To Adrian Peterson, though, that’s just the way of life.

So, the NFL waited a day to announce their commencement with former White House official, Cynthia C. Hogan, until one day after Peterson delivered his preapproved and professionally articulated statement.

A strategic move in keeping a lid on the latest domestic violence hype, and Charles Barkley helped defend a culture of abuse claiming,

Whipping — we do that all the time!

Making sure to allude that it’s not a big deal.

But it is.

5.3 Million

The average number of men, women and children, who will remain or become victims of abuse or neglect by the end of this year is 5.3 million.

According to the US Department of Justice, 1,300,000 women and 835,000 men become victims of physical assault at the hands of their own lovers annually. Black women suffering at a rate of 35 percent higher than white women.

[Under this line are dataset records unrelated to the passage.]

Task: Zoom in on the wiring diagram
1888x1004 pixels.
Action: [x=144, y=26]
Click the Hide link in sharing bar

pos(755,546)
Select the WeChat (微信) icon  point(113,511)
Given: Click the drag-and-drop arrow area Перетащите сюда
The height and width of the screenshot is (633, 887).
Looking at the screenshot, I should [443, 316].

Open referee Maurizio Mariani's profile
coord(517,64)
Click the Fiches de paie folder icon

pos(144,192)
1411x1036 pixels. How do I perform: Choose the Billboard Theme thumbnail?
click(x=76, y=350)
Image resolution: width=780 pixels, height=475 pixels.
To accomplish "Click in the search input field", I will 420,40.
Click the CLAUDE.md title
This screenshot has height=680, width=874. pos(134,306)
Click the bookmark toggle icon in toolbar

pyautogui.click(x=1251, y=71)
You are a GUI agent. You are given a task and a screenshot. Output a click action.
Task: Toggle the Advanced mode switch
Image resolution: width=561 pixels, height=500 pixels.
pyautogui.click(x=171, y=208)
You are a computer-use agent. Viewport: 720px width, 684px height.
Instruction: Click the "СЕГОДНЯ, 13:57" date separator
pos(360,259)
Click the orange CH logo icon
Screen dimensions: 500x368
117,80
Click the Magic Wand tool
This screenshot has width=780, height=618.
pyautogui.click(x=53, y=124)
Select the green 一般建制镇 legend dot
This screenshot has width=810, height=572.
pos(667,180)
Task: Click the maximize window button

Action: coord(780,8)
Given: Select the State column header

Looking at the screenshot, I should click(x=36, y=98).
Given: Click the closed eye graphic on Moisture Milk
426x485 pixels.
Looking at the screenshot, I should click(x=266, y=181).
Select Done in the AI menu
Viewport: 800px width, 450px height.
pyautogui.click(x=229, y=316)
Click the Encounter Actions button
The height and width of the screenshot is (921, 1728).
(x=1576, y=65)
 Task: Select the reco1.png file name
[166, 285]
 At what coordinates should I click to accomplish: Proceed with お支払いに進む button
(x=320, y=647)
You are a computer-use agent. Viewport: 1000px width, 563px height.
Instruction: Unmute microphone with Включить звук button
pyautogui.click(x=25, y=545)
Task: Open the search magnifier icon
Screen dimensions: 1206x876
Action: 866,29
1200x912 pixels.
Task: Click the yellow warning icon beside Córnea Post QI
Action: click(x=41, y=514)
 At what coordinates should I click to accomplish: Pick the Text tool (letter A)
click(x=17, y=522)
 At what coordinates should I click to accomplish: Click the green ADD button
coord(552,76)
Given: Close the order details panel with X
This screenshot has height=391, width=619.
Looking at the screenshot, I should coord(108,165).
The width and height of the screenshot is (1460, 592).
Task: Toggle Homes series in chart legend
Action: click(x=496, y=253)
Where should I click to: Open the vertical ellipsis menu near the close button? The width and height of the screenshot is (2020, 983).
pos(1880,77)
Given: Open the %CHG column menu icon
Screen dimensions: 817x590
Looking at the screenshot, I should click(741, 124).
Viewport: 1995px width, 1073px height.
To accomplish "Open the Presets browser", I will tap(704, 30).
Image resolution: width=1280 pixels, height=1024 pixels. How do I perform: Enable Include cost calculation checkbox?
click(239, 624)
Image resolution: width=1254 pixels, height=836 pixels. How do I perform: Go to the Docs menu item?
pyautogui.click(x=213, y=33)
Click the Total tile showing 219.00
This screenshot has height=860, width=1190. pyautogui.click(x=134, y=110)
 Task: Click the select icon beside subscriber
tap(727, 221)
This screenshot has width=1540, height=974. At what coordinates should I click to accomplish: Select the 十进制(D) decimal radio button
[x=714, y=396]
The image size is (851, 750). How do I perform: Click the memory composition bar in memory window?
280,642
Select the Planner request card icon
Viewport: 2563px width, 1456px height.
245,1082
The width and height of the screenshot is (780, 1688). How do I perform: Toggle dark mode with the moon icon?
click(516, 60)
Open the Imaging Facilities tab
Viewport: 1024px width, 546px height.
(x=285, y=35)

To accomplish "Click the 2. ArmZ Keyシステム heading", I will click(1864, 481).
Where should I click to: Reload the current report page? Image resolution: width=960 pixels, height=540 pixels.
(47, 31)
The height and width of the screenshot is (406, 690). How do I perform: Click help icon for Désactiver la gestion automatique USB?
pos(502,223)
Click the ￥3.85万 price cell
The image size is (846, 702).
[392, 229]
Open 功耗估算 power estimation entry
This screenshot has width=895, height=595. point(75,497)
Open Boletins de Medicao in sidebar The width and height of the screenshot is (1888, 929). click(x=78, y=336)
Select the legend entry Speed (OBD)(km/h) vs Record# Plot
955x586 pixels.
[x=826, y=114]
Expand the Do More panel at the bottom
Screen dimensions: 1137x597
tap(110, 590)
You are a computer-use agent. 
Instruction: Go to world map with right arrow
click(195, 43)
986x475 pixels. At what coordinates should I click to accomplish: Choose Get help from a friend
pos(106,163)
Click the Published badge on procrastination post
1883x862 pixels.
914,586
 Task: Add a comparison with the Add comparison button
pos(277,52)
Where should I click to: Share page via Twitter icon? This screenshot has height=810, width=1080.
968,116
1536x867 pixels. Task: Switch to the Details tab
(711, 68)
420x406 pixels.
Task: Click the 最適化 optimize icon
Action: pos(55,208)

An estimated 686,000 children, in 2012, according the Child Welfare Information Gateway, had newly confirmed counts of neglect or abuse — 80 percent of them at the hands of their own mothers or fathers.

Approximately 3 million reports are made annually, which include more than 6 million children!

But we all just continue to watch.

Meanwhile, CBS News legal analyst Rikki Klieman, an “expert” wants to refer to the line between discipline and abuse as a gray blur?

We blame it on our culture and our upbringing, while pointing our fingers at the NFL and corporal punishment laws for what our own hands are doing!

There is a line.

If you are disciplining your child, you are reinforcing positive behaviors and instilling respect. When you cross the line of abuse, you're not only hurting your children, you are teaching them that it is acceptable and natural to hurt other people.

All states’ laws permit the use of ‘reasonable’ corporal punishment; simultaneously, they all prohibit non-accidentally inflicted serious injury. —Doriane Lambelet Coleman et al.

If hitting our children results in a culture of violence and long term disorders due to trauma (e.g. Post-Traumatic Stress Disorder, racing thoughts, severe anxiety, aggressiveness, relationship issues, suicidal ideation, etc.), those are serious injuries.

If you took your fist and you punched it into the wall would it hurt you? Would you feel it? Yes. If you take a tree limb, belt or wooden spoon, and hit the wall as hard as you could would it hurt you? Would you feel it? No.

When you punish your child using physical violence, your anger has overridden your actions and you are no longer concerned by your strength or force; when your own hands are hurting and your child is bleeding and bruised — you are abusing your child.

That is the line.

As a parent, you draw the line and you do not cross it because you love and do not want to hurt your child.

One

One famous NFL player had to have a video go viral to get our attention. One is the number of people it takes to speak out and bring attention to important causes.

One is the age of my only daughter, and the number of times I held her in my arms before I knew that I would fight to no end to protect her beyond measure for the rest of my life.

There is something to be said of our nation when more than 5 million of our own citizens are being abused and neglected, and we do nothing to rise together and change it.

That is . . .

Until it’s the beginning of the football season
and our favorite players start missing from the field.